= Jiří Rosický (mathematician) =

Czech mathematician

Jiří Rosický (born 1946) is a Czech mathematician. He works on the field of category theory. He is full professor at Masaryk University of Mathematics in the group of Algebra, Topology and Number Theory, which he led for several years.

==Life==
Jiří Rosický was born in 1946. In 1963–1968, he studied mathematics at the Faculty of Science of the Masaryk University. In 1969, he started to work in the department of algebra and geometry at the Faculty of Science. In 1979, he became head of the department.

==Work==
His work is in category theory, model theory, abstract homotopy theory, and general algebra. In 1980s he started working on interactions between model theory and category theory. This brought his interest to accessible and locally presentable categories. Along with Jiří Adámek he has written a book on the theory of locally presentable and accessible categories, which quickly became the most cited book on the subject.
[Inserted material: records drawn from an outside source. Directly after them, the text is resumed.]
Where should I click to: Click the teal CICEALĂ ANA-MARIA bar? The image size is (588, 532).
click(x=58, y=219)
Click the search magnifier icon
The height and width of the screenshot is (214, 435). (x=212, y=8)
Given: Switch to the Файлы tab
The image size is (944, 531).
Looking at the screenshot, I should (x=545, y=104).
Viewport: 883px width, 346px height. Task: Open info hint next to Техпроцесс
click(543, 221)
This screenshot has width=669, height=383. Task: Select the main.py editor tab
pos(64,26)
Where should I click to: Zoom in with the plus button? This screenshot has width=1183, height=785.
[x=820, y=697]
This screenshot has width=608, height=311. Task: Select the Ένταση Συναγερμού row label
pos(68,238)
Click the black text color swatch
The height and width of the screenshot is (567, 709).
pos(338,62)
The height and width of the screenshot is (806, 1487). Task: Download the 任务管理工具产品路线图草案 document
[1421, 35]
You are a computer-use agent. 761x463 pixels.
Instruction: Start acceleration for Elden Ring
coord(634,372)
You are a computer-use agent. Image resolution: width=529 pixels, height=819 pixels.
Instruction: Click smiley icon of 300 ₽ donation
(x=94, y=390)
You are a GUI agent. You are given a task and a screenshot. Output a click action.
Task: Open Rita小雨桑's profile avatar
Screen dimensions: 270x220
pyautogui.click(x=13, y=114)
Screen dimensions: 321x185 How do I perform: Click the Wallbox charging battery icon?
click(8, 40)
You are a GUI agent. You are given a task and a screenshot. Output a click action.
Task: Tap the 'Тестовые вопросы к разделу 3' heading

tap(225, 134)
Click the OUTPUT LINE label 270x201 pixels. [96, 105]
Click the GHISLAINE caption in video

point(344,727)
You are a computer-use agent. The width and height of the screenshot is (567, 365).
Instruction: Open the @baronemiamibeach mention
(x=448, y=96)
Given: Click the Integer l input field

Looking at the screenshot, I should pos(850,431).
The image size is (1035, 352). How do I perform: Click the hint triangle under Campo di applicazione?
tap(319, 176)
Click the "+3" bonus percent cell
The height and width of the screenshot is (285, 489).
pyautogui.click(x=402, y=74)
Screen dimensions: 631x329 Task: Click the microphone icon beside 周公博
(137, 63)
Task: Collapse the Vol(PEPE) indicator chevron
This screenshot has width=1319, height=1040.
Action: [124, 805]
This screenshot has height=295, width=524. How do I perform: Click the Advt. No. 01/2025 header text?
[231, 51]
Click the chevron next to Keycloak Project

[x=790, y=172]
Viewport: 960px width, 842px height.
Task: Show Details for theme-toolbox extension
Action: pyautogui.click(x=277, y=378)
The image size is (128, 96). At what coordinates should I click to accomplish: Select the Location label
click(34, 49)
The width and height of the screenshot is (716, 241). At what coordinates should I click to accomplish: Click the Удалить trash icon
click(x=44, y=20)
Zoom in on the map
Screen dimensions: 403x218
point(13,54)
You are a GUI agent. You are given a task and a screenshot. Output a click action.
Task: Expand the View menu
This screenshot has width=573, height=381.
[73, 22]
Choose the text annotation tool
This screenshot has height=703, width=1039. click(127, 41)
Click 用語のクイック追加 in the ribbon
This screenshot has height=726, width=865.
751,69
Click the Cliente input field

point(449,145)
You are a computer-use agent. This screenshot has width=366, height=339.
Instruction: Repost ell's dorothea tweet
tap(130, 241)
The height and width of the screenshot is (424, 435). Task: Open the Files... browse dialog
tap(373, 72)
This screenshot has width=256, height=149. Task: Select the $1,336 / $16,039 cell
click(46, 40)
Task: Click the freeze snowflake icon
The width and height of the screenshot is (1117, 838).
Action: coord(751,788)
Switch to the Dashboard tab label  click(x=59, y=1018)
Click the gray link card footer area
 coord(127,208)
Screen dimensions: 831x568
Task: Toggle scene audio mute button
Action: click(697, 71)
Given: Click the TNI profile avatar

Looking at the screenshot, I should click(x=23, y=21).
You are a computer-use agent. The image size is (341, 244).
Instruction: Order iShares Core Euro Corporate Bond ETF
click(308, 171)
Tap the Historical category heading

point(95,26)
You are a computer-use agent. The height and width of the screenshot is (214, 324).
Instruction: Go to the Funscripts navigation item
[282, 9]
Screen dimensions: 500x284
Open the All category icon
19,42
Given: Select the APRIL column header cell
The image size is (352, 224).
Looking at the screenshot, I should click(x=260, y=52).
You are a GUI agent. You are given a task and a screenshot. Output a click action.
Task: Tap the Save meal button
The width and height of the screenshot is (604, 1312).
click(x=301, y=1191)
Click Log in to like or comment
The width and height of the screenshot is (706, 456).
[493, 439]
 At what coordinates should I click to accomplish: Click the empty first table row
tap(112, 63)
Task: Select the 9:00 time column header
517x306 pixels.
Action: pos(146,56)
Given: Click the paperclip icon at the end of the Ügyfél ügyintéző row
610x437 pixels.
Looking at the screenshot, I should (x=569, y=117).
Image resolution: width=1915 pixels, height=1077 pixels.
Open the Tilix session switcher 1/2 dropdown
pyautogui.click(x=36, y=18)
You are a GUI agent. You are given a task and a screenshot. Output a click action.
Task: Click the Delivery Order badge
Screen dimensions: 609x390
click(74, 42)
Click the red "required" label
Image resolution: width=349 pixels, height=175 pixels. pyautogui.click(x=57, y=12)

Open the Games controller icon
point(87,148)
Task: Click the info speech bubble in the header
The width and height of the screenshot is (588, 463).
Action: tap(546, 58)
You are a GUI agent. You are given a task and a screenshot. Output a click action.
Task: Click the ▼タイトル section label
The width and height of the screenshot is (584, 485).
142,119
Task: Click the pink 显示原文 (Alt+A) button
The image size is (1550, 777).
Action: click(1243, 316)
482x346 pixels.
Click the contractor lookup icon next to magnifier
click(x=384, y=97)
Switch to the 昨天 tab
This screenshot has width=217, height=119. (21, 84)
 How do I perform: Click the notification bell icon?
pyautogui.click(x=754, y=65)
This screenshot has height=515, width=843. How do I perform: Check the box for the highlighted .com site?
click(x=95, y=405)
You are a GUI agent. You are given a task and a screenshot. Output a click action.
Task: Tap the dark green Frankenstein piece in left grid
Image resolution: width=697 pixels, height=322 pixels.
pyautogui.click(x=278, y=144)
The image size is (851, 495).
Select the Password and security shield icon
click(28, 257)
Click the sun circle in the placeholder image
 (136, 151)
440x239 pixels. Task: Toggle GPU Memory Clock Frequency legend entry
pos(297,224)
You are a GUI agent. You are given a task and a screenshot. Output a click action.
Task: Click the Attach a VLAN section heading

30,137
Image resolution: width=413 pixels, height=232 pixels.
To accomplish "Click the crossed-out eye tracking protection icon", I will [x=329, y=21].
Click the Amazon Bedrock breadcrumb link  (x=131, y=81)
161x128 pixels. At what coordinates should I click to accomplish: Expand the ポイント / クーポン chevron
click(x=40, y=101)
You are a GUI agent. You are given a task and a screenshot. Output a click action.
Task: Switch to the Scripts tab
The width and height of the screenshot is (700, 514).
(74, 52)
Closer to the 2000s he became interested in connection between weak factorisation systems and homotopy theory, and he wrote several papers on the subject of combinatorial model categories. He was active in several other topics, ranging from the theory of quantales to many aspects of general category theory: he introduced tangent categories and tangent bundle functors.

He serves as an editor for Theory and Applications of Categories. He is the editor-in-chief of the Archivum Mathematicum journal.